La domestication des plantes fut un changement considérable dans l’histoire humaine. La « révolution néolithique », selon l’expression consacrée, a fait passer l’homme de consommateur de la nature à producteur. Sauf que l’idée d’une révolution donne une idée fausse d’un processus qui s’est déroulé sur trois mille ans. Au Moyen-Orient, la sédentarisation a précédé la culture des céréales (vers – 12000 avant JC) et celle-ci s’est déroulée sur trois millénaires (entre -10 000,- et –7000 ans avant J.-C.).
Cette longue période de gestation rend douteuse l’hypothèse d’une domestication initiée pour des raisons alimentaires. Pourquoi les premiers agriculteurs auraient consacré du temps et du travail à planter et replanter des céréales sauvages aux rendements très maigres dans un premier temps ?

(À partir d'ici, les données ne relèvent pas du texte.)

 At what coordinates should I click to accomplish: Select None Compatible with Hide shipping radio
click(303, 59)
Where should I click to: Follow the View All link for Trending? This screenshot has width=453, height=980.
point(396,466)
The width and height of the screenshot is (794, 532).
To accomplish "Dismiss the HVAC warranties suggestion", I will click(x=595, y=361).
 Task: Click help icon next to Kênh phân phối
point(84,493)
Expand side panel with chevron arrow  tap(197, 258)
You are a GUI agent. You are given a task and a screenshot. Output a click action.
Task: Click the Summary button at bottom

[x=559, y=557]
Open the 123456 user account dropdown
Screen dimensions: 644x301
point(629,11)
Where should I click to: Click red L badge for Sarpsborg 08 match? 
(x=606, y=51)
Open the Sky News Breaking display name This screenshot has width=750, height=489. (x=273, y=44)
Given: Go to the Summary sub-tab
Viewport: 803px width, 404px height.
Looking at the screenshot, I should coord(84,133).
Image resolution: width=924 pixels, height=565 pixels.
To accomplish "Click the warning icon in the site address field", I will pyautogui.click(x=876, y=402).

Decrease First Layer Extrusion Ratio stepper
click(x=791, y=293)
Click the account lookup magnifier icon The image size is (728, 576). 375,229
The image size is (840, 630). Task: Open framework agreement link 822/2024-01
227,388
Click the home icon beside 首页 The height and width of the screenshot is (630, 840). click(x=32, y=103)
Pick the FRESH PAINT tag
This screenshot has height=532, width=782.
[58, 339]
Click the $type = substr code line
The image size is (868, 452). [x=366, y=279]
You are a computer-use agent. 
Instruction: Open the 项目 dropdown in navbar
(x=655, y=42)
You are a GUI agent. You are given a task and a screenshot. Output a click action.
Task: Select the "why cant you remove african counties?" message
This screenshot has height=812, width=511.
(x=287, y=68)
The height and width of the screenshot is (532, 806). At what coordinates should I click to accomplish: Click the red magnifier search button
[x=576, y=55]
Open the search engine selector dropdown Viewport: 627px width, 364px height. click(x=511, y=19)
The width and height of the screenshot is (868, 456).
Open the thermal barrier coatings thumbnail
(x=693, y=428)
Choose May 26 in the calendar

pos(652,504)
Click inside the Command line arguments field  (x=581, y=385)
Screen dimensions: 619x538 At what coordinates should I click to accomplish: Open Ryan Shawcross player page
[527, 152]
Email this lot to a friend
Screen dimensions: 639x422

De ce point de vue, l’invention de l’agriculture ressemble beaucoup à celle de la métallurgie. Les premiers métaux – le cuivre et l’or– étaient des métaux mous : impossible d’en faire des outils ou des armes. Ils ont été extraits et modelés pour fabriquer des bijoux. Le prestige a précédé l’utilitaire. De nombreuses autres inventions techniques ont suivi le même chemin : la poudre a servi à faire des feux d’artifice avant de devenir une arme. Il a fallu plus de trois siècles entre la découverte de l’électricité et ses usages pratiques : la lumière où le moteur.
N. Amzallag nomme « technopoièse » cette dynamique d’innovation au long cours, où les motivations premières d’une invention précèdent la fonction utilitaire finale.
Transposer à la culture des céréales, on peut donc s’interroger. Quelle autre motivation pouvaient avoir les premiers agriculteurs pour cultiver des plantes si ce n’est l’alimentation ? Pour résoudre cette énigme, N. Amzallag propose une théorie originale et surprenante.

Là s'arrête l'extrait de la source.